**WHAT YOU SHOULD DO:**
Top to bottom, give the entries again exactly as written.

**INFORMATION:**
——

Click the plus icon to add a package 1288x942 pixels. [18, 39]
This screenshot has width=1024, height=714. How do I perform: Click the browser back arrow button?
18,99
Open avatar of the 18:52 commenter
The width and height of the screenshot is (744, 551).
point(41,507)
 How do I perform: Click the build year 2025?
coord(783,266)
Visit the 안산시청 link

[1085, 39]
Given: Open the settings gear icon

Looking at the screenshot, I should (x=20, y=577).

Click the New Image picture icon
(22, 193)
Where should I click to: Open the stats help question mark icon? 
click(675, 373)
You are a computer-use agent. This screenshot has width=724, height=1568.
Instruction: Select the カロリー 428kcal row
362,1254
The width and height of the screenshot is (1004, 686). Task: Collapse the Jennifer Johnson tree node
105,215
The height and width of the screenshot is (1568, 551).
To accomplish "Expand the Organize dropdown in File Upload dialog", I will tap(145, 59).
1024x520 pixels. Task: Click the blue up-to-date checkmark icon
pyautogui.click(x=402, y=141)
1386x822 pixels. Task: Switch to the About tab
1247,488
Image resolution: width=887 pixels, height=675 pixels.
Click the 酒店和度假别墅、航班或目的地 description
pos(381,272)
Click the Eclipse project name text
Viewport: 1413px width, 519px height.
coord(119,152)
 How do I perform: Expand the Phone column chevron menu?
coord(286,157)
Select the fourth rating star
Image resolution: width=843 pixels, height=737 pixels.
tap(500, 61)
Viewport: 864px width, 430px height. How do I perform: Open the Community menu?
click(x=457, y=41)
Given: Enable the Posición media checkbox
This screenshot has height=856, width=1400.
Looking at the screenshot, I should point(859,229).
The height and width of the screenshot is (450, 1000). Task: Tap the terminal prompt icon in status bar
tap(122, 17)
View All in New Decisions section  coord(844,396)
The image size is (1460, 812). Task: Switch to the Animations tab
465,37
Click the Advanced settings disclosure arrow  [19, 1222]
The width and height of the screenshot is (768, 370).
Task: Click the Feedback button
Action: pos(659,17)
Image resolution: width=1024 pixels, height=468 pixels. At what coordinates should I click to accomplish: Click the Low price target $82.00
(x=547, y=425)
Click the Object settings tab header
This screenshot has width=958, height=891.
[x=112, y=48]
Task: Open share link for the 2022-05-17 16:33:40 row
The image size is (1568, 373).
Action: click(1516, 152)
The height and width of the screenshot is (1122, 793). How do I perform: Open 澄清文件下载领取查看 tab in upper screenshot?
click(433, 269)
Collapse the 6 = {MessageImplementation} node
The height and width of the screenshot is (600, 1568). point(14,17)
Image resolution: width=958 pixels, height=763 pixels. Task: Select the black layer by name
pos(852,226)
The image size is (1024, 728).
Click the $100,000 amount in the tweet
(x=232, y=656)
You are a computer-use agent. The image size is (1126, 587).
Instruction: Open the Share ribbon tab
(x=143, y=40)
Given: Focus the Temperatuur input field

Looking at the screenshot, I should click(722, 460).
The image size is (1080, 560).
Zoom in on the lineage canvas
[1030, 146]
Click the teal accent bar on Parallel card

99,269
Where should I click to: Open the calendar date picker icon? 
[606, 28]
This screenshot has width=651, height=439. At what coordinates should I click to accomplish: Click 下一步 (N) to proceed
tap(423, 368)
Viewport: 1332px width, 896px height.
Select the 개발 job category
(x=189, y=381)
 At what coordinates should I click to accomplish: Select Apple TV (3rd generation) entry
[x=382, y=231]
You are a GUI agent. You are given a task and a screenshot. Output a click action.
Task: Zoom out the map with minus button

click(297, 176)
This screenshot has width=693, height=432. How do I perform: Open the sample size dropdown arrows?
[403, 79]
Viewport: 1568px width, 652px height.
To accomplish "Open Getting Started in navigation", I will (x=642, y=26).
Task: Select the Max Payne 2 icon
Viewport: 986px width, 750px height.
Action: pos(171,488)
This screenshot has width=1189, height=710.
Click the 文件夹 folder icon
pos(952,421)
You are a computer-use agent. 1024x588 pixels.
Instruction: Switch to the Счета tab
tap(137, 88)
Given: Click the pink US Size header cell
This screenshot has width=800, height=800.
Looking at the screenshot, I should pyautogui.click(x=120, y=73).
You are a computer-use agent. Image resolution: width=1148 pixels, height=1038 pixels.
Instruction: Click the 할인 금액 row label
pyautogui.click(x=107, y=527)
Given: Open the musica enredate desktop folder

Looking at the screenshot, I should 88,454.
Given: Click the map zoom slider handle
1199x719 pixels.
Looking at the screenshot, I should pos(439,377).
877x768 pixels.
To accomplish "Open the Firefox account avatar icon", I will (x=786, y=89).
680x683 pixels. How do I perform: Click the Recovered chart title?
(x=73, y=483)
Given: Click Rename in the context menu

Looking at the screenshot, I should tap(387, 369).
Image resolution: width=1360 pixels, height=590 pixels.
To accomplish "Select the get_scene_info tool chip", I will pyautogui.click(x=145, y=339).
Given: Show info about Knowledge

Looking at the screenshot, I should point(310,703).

——

**FINISHED EXERCISE:**
Click the plus icon to add a package 1288x942 pixels. [18, 39]
This screenshot has width=1024, height=714. How do I perform: Click the browser back arrow button?
18,99
Open avatar of the 18:52 commenter
The width and height of the screenshot is (744, 551).
point(41,507)
 How do I perform: Click the build year 2025?
coord(783,266)
Visit the 안산시청 link

[1085, 39]
Given: Open the settings gear icon

Looking at the screenshot, I should (x=20, y=577).

Click the New Image picture icon
(22, 193)
Where should I click to: Open the stats help question mark icon? 
click(675, 373)
You are a computer-use agent. This screenshot has width=724, height=1568.
Instruction: Select the カロリー 428kcal row
362,1254
The width and height of the screenshot is (1004, 686). Task: Collapse the Jennifer Johnson tree node
105,215
The height and width of the screenshot is (1568, 551).
To accomplish "Expand the Organize dropdown in File Upload dialog", I will tap(145, 59).
1024x520 pixels. Task: Click the blue up-to-date checkmark icon
pyautogui.click(x=402, y=141)
1386x822 pixels. Task: Switch to the About tab
1247,488
Image resolution: width=887 pixels, height=675 pixels.
Click the 酒店和度假别墅、航班或目的地 description
pos(381,272)
Click the Eclipse project name text
Viewport: 1413px width, 519px height.
coord(119,152)
 How do I perform: Expand the Phone column chevron menu?
coord(286,157)
Select the fourth rating star
Image resolution: width=843 pixels, height=737 pixels.
tap(500, 61)
Viewport: 864px width, 430px height. How do I perform: Open the Community menu?
click(x=457, y=41)
Given: Enable the Posición media checkbox
This screenshot has height=856, width=1400.
Looking at the screenshot, I should point(859,229).
The height and width of the screenshot is (450, 1000). Task: Tap the terminal prompt icon in status bar
tap(122, 17)
View All in New Decisions section  coord(844,396)
The image size is (1460, 812). Task: Switch to the Animations tab
465,37
Click the Advanced settings disclosure arrow  [19, 1222]
The width and height of the screenshot is (768, 370).
Task: Click the Feedback button
Action: pos(659,17)
Image resolution: width=1024 pixels, height=468 pixels. At what coordinates should I click to accomplish: Click the Low price target $82.00
(x=547, y=425)
Click the Object settings tab header
This screenshot has width=958, height=891.
[x=112, y=48]
Task: Open share link for the 2022-05-17 16:33:40 row
The image size is (1568, 373).
Action: click(1516, 152)
The height and width of the screenshot is (1122, 793). How do I perform: Open 澄清文件下载领取查看 tab in upper screenshot?
click(433, 269)
Collapse the 6 = {MessageImplementation} node
The height and width of the screenshot is (600, 1568). point(14,17)
Image resolution: width=958 pixels, height=763 pixels. Task: Select the black layer by name
pos(852,226)
The image size is (1024, 728).
Click the $100,000 amount in the tweet
(x=232, y=656)
You are a computer-use agent. The image size is (1126, 587).
Instruction: Open the Share ribbon tab
(x=143, y=40)
Given: Focus the Temperatuur input field

Looking at the screenshot, I should click(722, 460).
The image size is (1080, 560).
Zoom in on the lineage canvas
[1030, 146]
Click the teal accent bar on Parallel card

99,269
Where should I click to: Open the calendar date picker icon? 
[606, 28]
This screenshot has width=651, height=439. At what coordinates should I click to accomplish: Click 下一步 (N) to proceed
tap(423, 368)
Viewport: 1332px width, 896px height.
Select the 개발 job category
(x=189, y=381)
 At what coordinates should I click to accomplish: Select Apple TV (3rd generation) entry
[x=382, y=231]
You are a GUI agent. You are given a task and a screenshot. Output a click action.
Task: Zoom out the map with minus button

click(297, 176)
This screenshot has width=693, height=432. How do I perform: Open the sample size dropdown arrows?
[403, 79]
Viewport: 1568px width, 652px height.
To accomplish "Open Getting Started in navigation", I will (x=642, y=26).
Task: Select the Max Payne 2 icon
Viewport: 986px width, 750px height.
Action: pos(171,488)
This screenshot has width=1189, height=710.
Click the 文件夹 folder icon
pos(952,421)
You are a computer-use agent. 1024x588 pixels.
Instruction: Switch to the Счета tab
tap(137, 88)
Given: Click the pink US Size header cell
This screenshot has width=800, height=800.
Looking at the screenshot, I should pyautogui.click(x=120, y=73).
You are a computer-use agent. Image resolution: width=1148 pixels, height=1038 pixels.
Instruction: Click the 할인 금액 row label
pyautogui.click(x=107, y=527)
Given: Open the musica enredate desktop folder

Looking at the screenshot, I should 88,454.
Given: Click the map zoom slider handle
1199x719 pixels.
Looking at the screenshot, I should pos(439,377).
877x768 pixels.
To accomplish "Open the Firefox account avatar icon", I will (x=786, y=89).
680x683 pixels. How do I perform: Click the Recovered chart title?
(x=73, y=483)
Given: Click Rename in the context menu

Looking at the screenshot, I should tap(387, 369).
Image resolution: width=1360 pixels, height=590 pixels.
To accomplish "Select the get_scene_info tool chip", I will pyautogui.click(x=145, y=339).
Given: Show info about Knowledge

Looking at the screenshot, I should point(310,703).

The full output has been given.